A zoo that caused a furor by naming a baby monkey after Britain’s newborn Princess Charlotte has been told to stick to its guns by the local mayor after two days of fraught debate.
The Takasakiyama Natural Zoological Garden in Oita was flooded with complaints after announcing Wednesday that the public had voted for a newborn macaque to be called Charlotte, just days after Britain’s royal family named its newest member.
With the story making headlines around the world on Thursday, the zoo offered an apology for any offense caused to the daughter of Prince William and his wife, Kate.
More than 500 people got in touch with the monkey park over two days to voice an opinion on the name, with early correspondents urging them to drop it.
“Initially opinions were mostly complaints saying it is disrespectful to the British people, then voices supporting the name began to increase, with some saying it was OK because the baby monkey is cute,” an official in Oita said.
As the controversy raged online, on television and in the newspapers, local officials even sought the opinion of the British Embassy in Tokyo — which offered no comment — before Oita Mayor Kiichiro Sato ended the confusion with a definitive ruling.
“I think the public gave it the very pretty name Charlotte, and I don’t think there is any problem with it, so we’ll go with Charlotte,” Sato told reporters.
Japanese society places great emphasis on not offending anybody in an effort to maintain wa or harmony.
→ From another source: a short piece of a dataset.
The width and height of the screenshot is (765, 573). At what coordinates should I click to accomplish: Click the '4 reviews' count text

This frequently results in the kind of decision-making paralysis — two days of debate — witnessed there.
The zoo asks for suggestions for the name of the first macaque born every year.
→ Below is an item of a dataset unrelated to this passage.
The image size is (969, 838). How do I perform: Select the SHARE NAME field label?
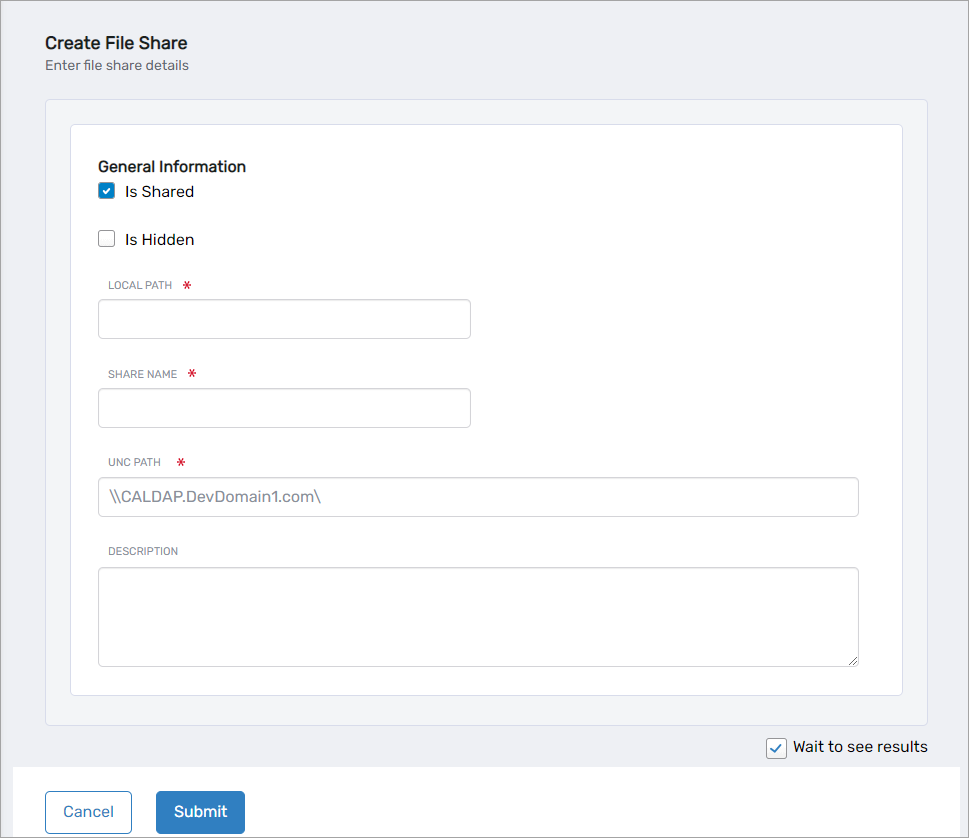coord(142,374)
This year’s poll, in which 853 votes were recorded, saw a sudden surge of people suggesting “Charlotte” after the British princess was named earlier this week.
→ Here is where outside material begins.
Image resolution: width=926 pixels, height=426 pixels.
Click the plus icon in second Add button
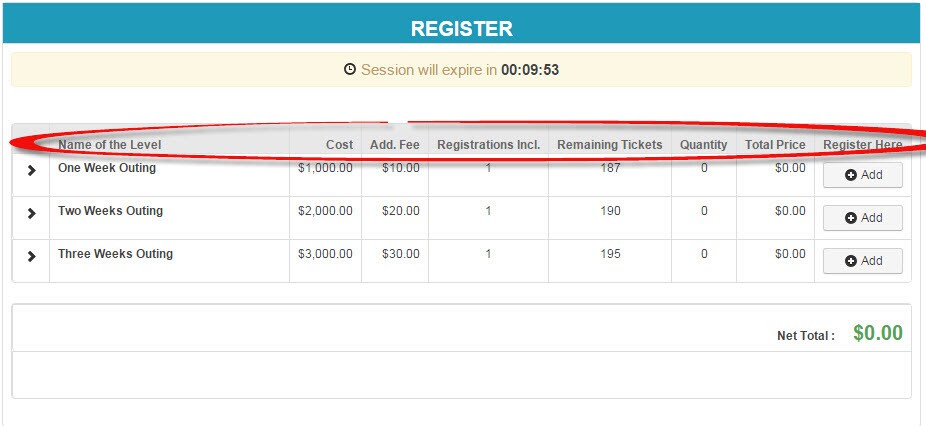[x=851, y=219]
Complainants said it was disrespectful to name a monkey after a foreign royal, with some suggesting that Japanese people would be offended if a British zoo used the name of a member of Japan’s Imperial family for one of its animals.
But commentators on the websites of major British newspapers suggested local residents were made of sterner stuff.
It is not the first time an animal has been named after the offspring of the Duke and Duchess of Cambridge: During a royal tour of Australia last year, a months-old baby Prince George visited Sydney’s Taronga Zoo to meet one of its bilbies — a kind of marsupial — that had been named in his honor.